這纔是葉醇風最想知道的東西,對於他來說,這個唐紅的命根本不重要,可是如果能從這唐紅的口中,得到一些有用的訊息,那將會對他很有幫助,這也是葉醇風來這裡的一個原因,在知道了今天跟自己談判的人是唐紅之後,他就知道自己今天沒來錯。
“你不用……不用妄想了,我根本不可能告訴你的!”
唐紅一聽辰龍竟然是打的這個主意,心中頓時恨得咬牙切齒的,這個辰龍怎麼如此難對付?本來自己今天是來救廖道軍的,可是沒成想廖道軍沒救上,連他自己都給賠進去了。
早知道這樣他唐紅絕對不會來這裡的,他倒是想告訴葉醇風白龍幫的消息讓他放自己走,可是自己身旁還有這麼多人呢,這讓他怎麼說?如果自己出賣白龍幫的消息被廖道洪給知道了,那他唐紅的小命還能保得住?

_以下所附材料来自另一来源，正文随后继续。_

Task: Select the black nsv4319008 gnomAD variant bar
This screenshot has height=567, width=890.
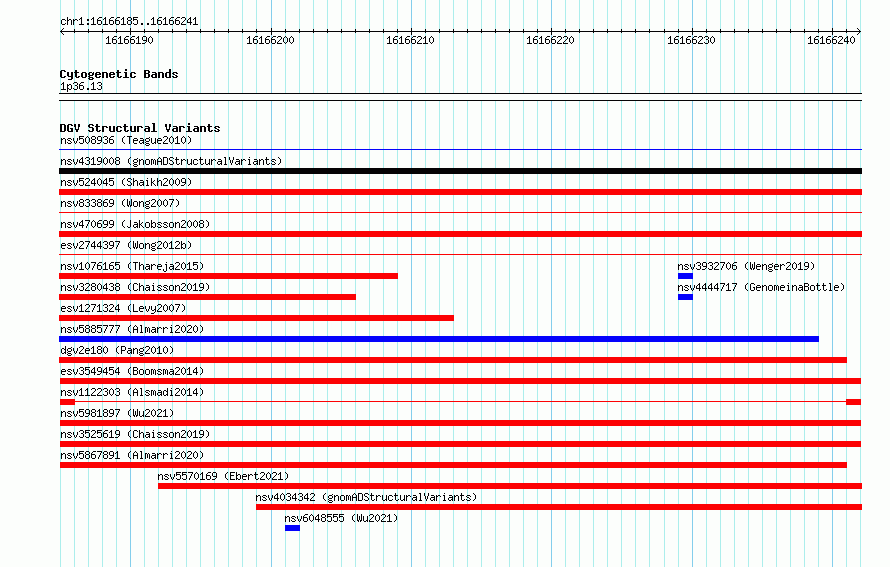Action: click(x=460, y=171)
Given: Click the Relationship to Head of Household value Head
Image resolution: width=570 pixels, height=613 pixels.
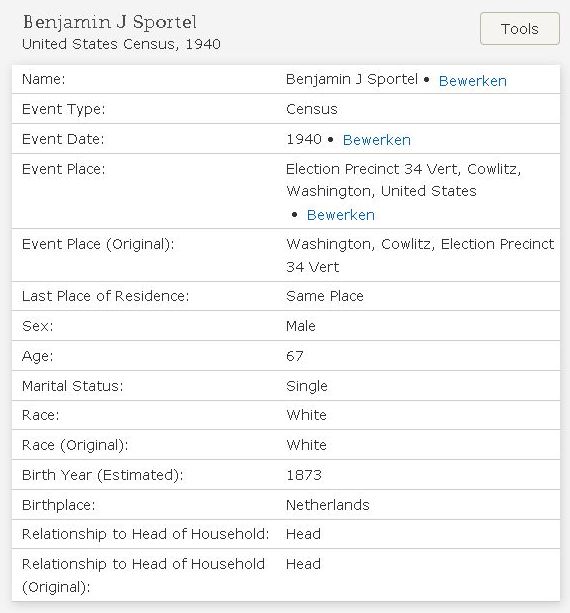Looking at the screenshot, I should pos(303,534).
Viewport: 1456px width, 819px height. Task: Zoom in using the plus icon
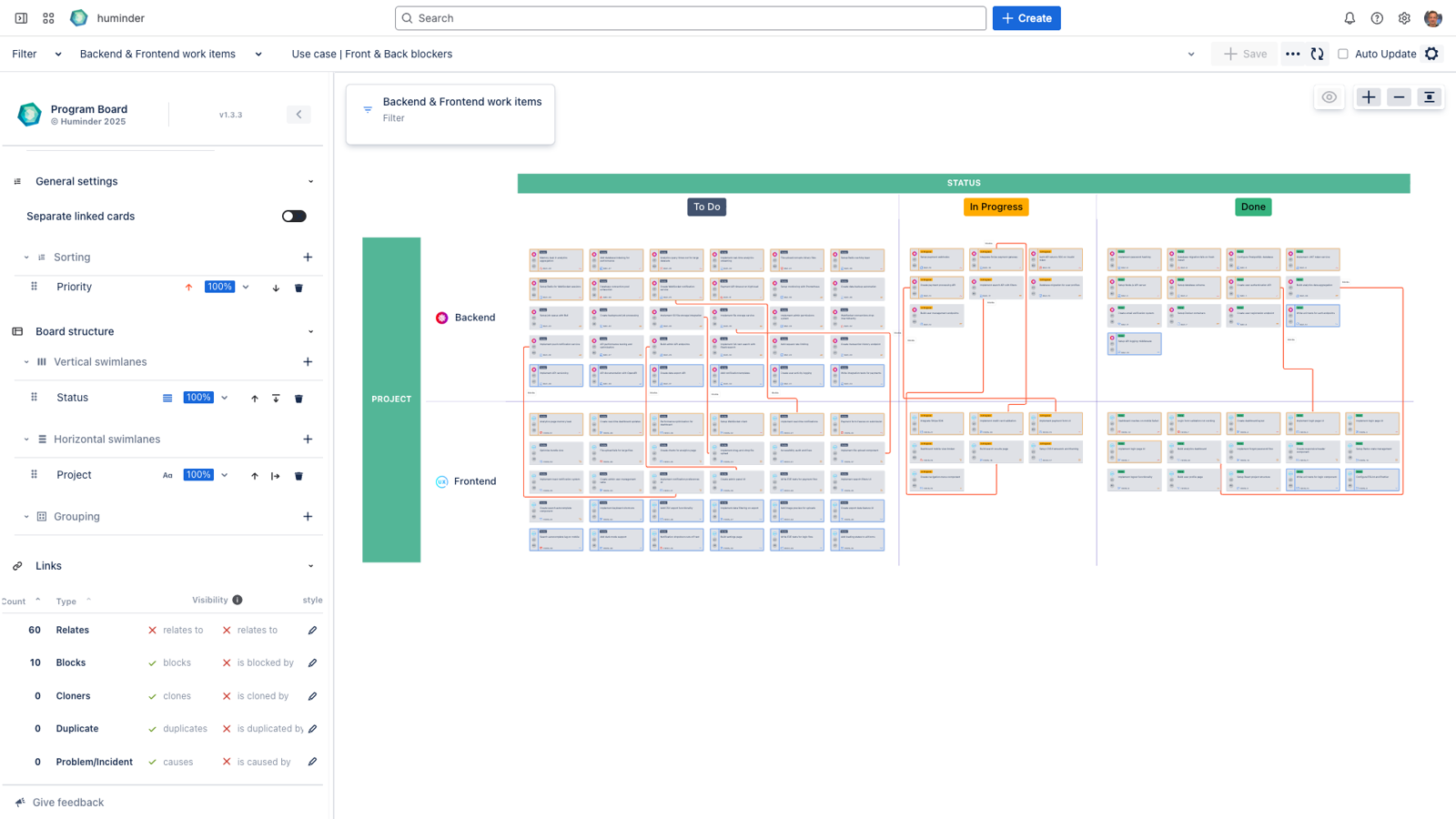1368,96
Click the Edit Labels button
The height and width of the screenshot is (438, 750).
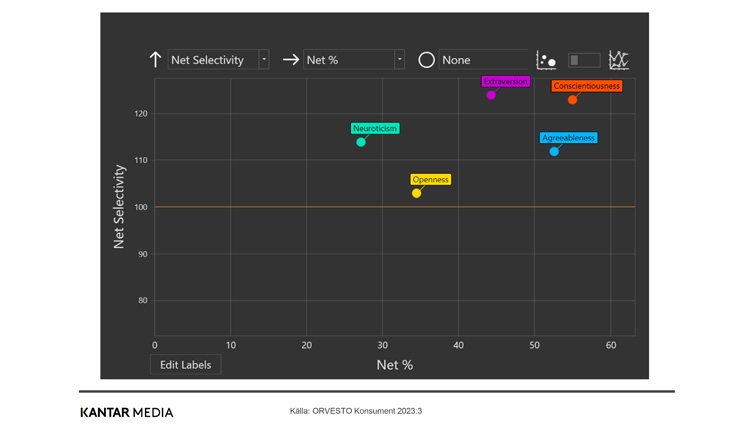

橫豎都是一個死,唐紅自然不想便宜了辰龍,而且說不定自己回去之後還不如死在辰龍手上來得痛快,廖道洪的那些折磨人的手段,他可是見了太多太多,他可不想自己成爲廖道洪的下一個玩具,而且更別說還有一些殘酷的折磨是他自己發明的了,那種酷刑用在他身上,就光是想想都讓他不寒而慄。
“這樣子嗎?”
葉醇風笑了笑,這個唐紅的表情變化他看得一清二楚,還表示的自己有多麼寧死不屈,不就是怕這羣人告密麼?人哪裡有不珍惜自己的生命的,更何況是這種政治家族出來的人。
“你們,每個人給我說一個秘密,不說,就死!”
葉醇風眼神一凝,幾束小股真元直接發射出去,這幾個人手中的手槍都掉了下去,葉醇風剛纔這一下並沒有實質的傷害到他們,如果這羣人都一個個身上掛彩回去了,難免廖道洪會起疑心。